The queries can be very complex and may overwhelm the web and database servers.
The same mutation can be executed multiple times in a single query, and multiple queries can be executed together in a single request, allowing attackers to attempt gaining access to the back-end by providing many combinations of user/passwords.
These attacks can be really damaging. In his presentation Damn GraphQL - Defending and Attacking APIs, the cybersecurity researcher Dolev Farhi managed to bring down a WordPress site in less than 30 seconds, by attacking the WPGraphQL endpoint with a batch of complex queries.
These attacks can happen with GraphQL, and not with REST, because GraphQL is more powerful than REST. While in REST the query is defined in advance and stored in the server, in GraphQL it is provided on runtime by the client (unless using persisted queries).
If website admins are sloppy configuring who can access the endpoint, or which data gets exposed, then bad things can happen. And due to the popularity of WordPress, which is used by millions of people who are not tech-savvy, then bad things will most likely happen.

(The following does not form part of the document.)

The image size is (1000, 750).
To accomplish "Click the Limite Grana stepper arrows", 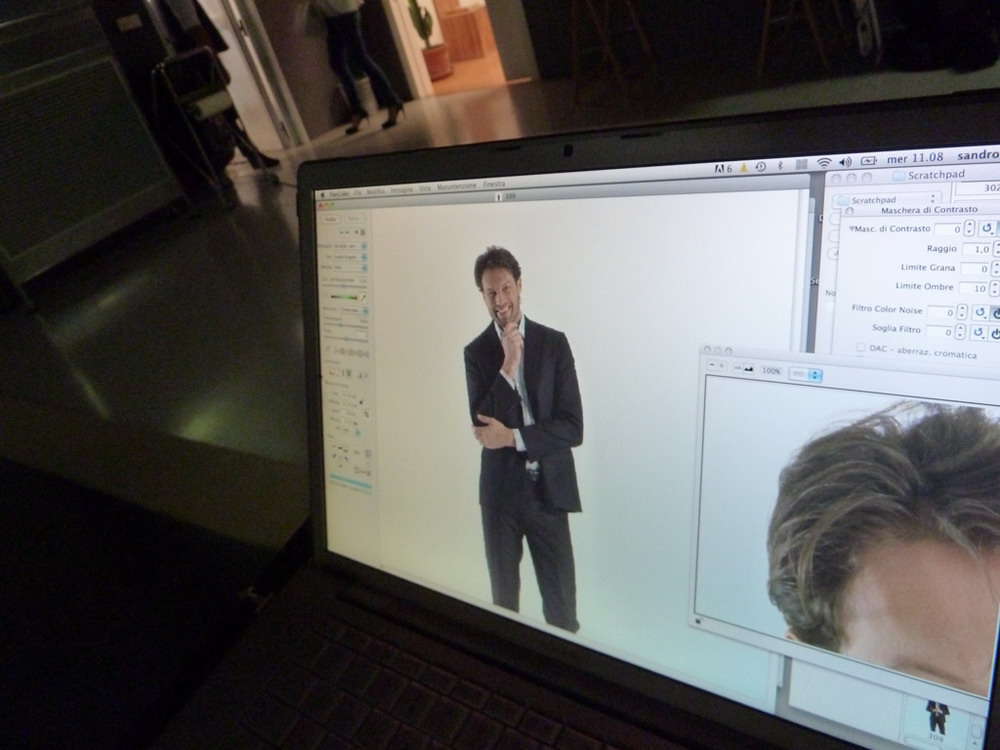I will click(x=995, y=269).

Just to be sure: I am not advocating to not use GraphQL in WordPress (of course I am not!), but to use GraphQL responsibly. GraphQL is powerful, which means it is dangerous. When using GraphQL, we need to be sure we know what we are doing.
Shipping GraphQL in WordPress core would put it in the hands a lot of people, many of which will not be aware of its risks, and not take appropriate measures. It's a recipe for potential disaster. And as such, it is now my opinion, it should be avoided.